For the second study, researchers, led by synthetic biologist Wendell Lim at the University of California, San Francisco, genetically programmed CAR-T cells to make IL-2 only when the engineered T cells encounter cancer cells. The researchers discovered that IL-2 production was most effective against tumors in mice with pancreatic cancer when it was activated via a different pathway than the one used to recognize the cancer cell.
Both studies suggest that the technology could be harnessed to target solid tumors, which have been difficult for CAR-T drugs to attack. Tumors are more difficult for the engineered cells to enter, and they can suppress the immune response to defend themselves. “These engineered T cells overcome both roadblocks,” said Andrea Schietinger, a tumor immunologist at Memorial Sloan Kettering Cancer Center in New York City. “They find their way in and then, once they’re in, get the signals in the right space and at the right time to be really effective in killing the cancer cell.”
The new technology and ability to switch the T cells on and off, researchers say, could make them more effective by giving them a rest period.

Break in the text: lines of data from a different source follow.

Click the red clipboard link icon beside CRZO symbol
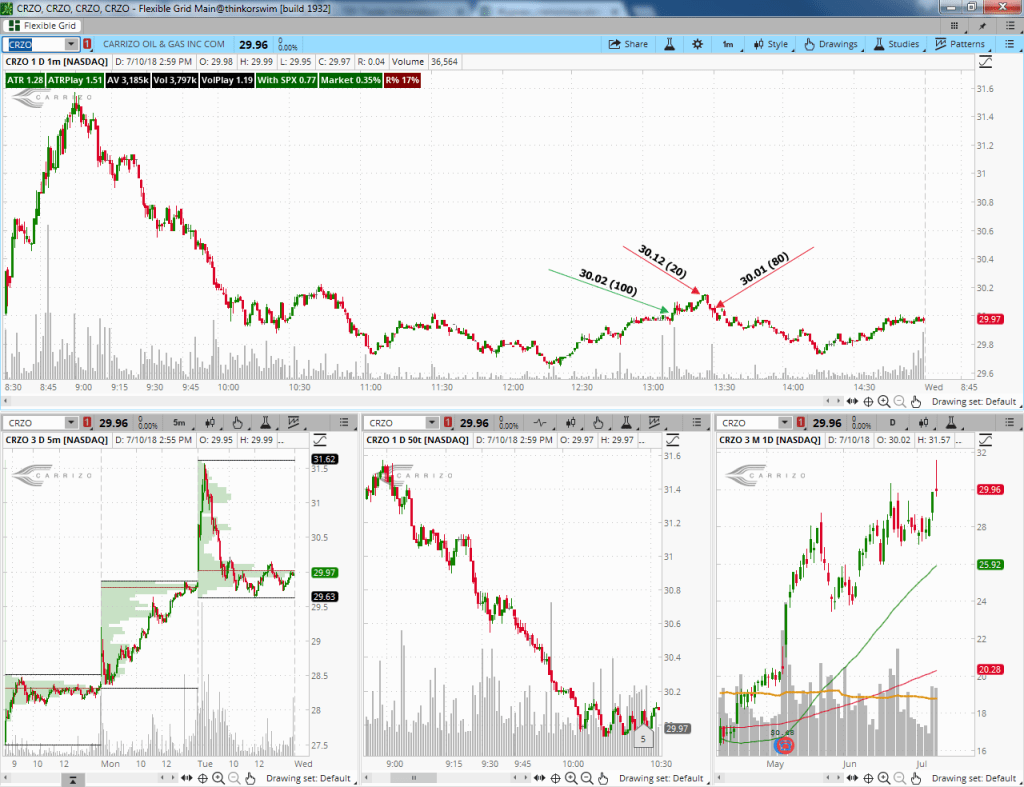 click(87, 44)
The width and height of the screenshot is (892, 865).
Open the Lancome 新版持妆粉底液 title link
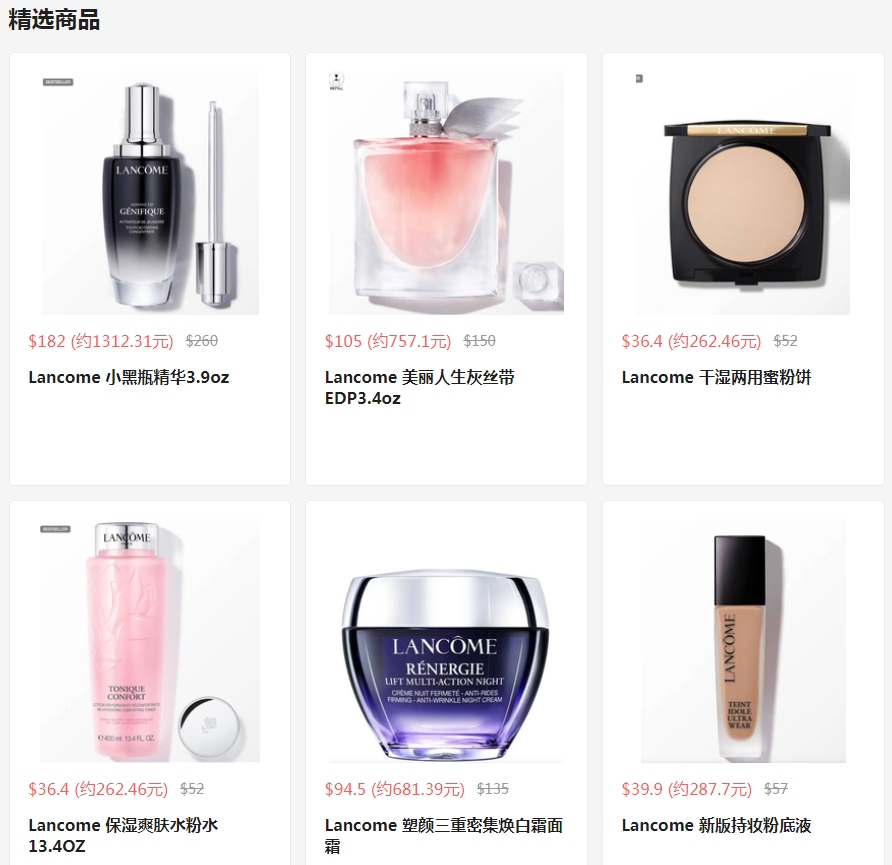[716, 825]
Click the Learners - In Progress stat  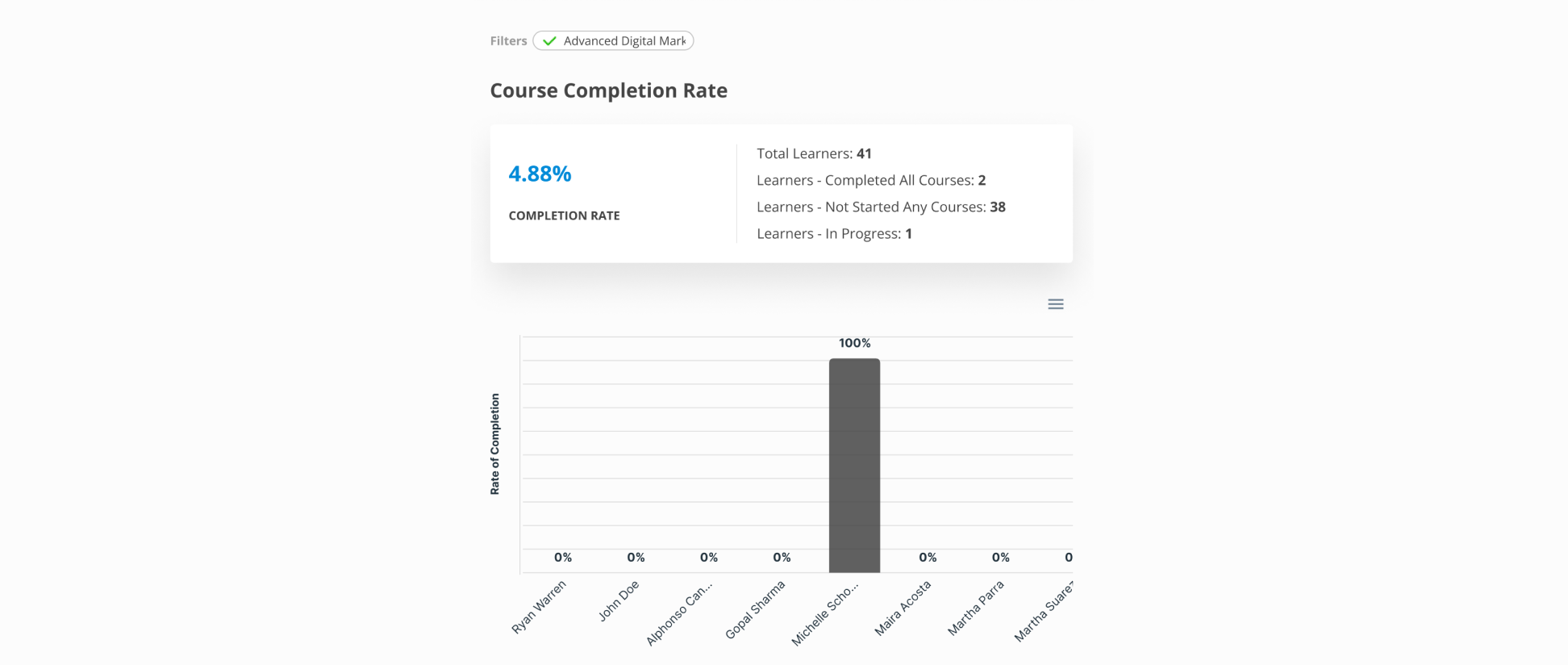[834, 233]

Otherwise, the tumor-fighters can become exhausted and inactive after a prolonged period of activity.
Furthermore, the studies illustrate how CAR-T therapy research can expand to target a greater number of cancers. According to systems immunologist Grégoire Altan-Bonnet at the US National Cancer Institute, “We know a lot of the parts, now it’s being able to put them together and explore,” he says. “If we engineer the system well, we can really put the tumors into checkmate.”
Beyond T Cells
It may be possible to apply the technology developed by Khalil and his colleagues to other cell types, such as immune cells called macrophages. This would have the advantage of making it easier to attack solid tumors. Because the system was developed to be flexible, he expects that specialists in cancer immunotherapy can modify it to meet their needs. “I hope this will capture the imagination of a lot of researchers out there,” he says.
Moving forward, researchers will continue to explore the possibilities of using CAR-T therapies to treat a wider range of cancers and other diseases. With new developments and research advances, the potential for new and improved treatments is encouraging.